The latest report is expected to focus on required changes to energy systems, including greater emphasis on the shift from coal and other fossil fuels to renewables.
“I founded the group in 1989 because it was well known then that climate change was real. I had family members in the insurance industry and it was well known that climate change was a risk that insurers had to respond to,” she said.
“We have politicians today who are deliberately, knowingly and culpably condemning not just this generation, but future generations, to a disastrous future because of their inaction. When politicians are so beholden to political donations from the fossil fuel industry we’ve got to call it for what it is. I don’t know how they wrestle with their consciences on that.”
A coalition of environment groups led by the Wilderness Society of Newcastle will rally outside Carrington coal terminal on Tuesday at 8am following release of a special report at the IPCC’s 48th session in Korea overnight. Society spokesperson Naomi Hodgson said people were rallying to “demonstrate people are watching and people care”.
Kokoda veteran Bill Ryan, 96, who appeared in Newcastle Local Court on Friday after he chained himself to a rail line in protest at Newcastle’s continuing role as the world’s largest coal port, said he feared for future generations but took heart from the rapid rise of renewables.

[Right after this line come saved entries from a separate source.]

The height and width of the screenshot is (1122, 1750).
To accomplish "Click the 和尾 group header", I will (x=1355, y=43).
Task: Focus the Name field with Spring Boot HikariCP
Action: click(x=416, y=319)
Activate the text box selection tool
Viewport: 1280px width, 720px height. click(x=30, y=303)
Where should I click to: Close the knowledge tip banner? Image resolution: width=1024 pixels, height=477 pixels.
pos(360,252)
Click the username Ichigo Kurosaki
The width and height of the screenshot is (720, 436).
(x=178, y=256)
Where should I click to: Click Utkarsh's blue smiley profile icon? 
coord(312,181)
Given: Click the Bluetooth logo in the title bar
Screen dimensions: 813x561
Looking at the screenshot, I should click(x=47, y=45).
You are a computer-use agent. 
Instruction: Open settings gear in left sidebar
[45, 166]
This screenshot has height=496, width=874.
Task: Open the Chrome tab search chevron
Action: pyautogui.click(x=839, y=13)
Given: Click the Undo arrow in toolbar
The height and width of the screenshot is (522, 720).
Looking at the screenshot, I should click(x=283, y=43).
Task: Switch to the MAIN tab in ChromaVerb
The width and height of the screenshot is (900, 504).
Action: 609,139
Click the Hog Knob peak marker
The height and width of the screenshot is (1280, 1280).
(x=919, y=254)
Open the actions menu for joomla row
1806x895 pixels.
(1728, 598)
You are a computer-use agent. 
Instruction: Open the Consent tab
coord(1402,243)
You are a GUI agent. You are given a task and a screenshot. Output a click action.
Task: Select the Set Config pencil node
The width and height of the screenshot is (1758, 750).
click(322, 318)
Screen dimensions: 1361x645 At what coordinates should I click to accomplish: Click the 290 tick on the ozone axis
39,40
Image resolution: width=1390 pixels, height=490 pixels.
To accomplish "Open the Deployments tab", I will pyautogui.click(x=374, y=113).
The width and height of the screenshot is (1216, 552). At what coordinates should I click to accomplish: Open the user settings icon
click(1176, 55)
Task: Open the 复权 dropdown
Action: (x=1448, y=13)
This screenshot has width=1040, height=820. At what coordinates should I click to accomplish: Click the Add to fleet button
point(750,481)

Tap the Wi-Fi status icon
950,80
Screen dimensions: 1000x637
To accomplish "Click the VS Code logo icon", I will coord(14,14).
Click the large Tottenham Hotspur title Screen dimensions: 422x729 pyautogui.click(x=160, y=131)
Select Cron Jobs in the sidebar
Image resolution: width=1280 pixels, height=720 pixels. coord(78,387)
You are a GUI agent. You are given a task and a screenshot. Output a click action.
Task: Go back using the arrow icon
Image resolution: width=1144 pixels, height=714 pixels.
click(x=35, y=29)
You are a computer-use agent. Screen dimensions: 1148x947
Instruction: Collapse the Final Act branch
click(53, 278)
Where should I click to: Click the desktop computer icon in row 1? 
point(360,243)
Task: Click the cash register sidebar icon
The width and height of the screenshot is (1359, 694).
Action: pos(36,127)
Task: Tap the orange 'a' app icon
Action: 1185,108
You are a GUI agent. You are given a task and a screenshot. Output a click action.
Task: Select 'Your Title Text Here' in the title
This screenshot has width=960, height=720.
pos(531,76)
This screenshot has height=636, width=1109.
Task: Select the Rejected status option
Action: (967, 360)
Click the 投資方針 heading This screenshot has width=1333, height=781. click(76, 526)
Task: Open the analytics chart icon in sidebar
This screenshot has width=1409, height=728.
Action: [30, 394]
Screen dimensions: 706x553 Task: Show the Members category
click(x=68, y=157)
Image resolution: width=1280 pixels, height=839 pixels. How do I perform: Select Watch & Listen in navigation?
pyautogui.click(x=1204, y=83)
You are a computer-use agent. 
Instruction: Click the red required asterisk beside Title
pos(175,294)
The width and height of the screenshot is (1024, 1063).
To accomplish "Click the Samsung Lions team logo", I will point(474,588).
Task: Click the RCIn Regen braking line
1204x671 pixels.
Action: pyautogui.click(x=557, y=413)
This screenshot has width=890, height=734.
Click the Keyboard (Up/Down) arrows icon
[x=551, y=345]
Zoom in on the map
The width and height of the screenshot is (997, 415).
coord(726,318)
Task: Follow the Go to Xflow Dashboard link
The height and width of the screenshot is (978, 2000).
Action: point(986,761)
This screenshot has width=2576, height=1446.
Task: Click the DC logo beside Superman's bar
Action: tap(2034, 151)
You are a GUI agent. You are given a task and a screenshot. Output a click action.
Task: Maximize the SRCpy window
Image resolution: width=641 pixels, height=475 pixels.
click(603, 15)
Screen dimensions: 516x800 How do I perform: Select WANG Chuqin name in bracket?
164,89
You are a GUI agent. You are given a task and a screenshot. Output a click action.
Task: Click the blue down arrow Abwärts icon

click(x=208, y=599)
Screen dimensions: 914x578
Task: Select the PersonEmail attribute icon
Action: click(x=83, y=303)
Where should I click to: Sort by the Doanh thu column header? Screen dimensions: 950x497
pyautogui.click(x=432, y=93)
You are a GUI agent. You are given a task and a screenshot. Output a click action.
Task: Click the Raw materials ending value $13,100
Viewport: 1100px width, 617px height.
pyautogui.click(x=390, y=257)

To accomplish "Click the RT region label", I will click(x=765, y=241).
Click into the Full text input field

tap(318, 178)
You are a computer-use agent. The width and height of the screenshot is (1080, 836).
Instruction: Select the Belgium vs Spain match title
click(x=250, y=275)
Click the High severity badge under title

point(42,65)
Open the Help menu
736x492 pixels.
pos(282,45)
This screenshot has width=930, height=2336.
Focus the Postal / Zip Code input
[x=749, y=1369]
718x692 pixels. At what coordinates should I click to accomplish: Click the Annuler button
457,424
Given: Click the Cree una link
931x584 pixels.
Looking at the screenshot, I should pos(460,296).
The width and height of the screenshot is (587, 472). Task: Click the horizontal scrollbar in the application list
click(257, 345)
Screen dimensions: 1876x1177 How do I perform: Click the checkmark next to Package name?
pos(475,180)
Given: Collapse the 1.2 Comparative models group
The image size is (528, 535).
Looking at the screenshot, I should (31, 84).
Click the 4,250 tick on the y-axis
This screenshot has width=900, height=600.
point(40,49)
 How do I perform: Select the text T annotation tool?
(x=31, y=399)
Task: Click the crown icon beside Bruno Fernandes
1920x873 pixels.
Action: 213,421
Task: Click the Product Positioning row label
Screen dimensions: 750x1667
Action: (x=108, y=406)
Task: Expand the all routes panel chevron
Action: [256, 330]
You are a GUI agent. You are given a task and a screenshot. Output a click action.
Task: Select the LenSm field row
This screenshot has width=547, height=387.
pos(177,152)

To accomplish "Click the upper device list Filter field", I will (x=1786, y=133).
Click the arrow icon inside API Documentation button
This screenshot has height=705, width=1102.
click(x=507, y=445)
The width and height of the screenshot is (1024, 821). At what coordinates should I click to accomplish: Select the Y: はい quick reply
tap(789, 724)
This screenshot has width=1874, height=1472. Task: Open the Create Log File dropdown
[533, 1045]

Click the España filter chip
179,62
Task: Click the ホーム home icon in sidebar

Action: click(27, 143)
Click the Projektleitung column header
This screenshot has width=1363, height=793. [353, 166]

He was one of 26 people charged during protests in September.
“Fossil fuels are in the ground and that’s where they should stay. We’ve got renewables now, whether governments like it or not, and that’s where they should be focused,” Mr Ryan said.
Ms Lyford said history would be much kinder to climate change protesters than to governments because “I think the protesters are the heroes. They’re showing the leadership we’re not getting from our political leaders”.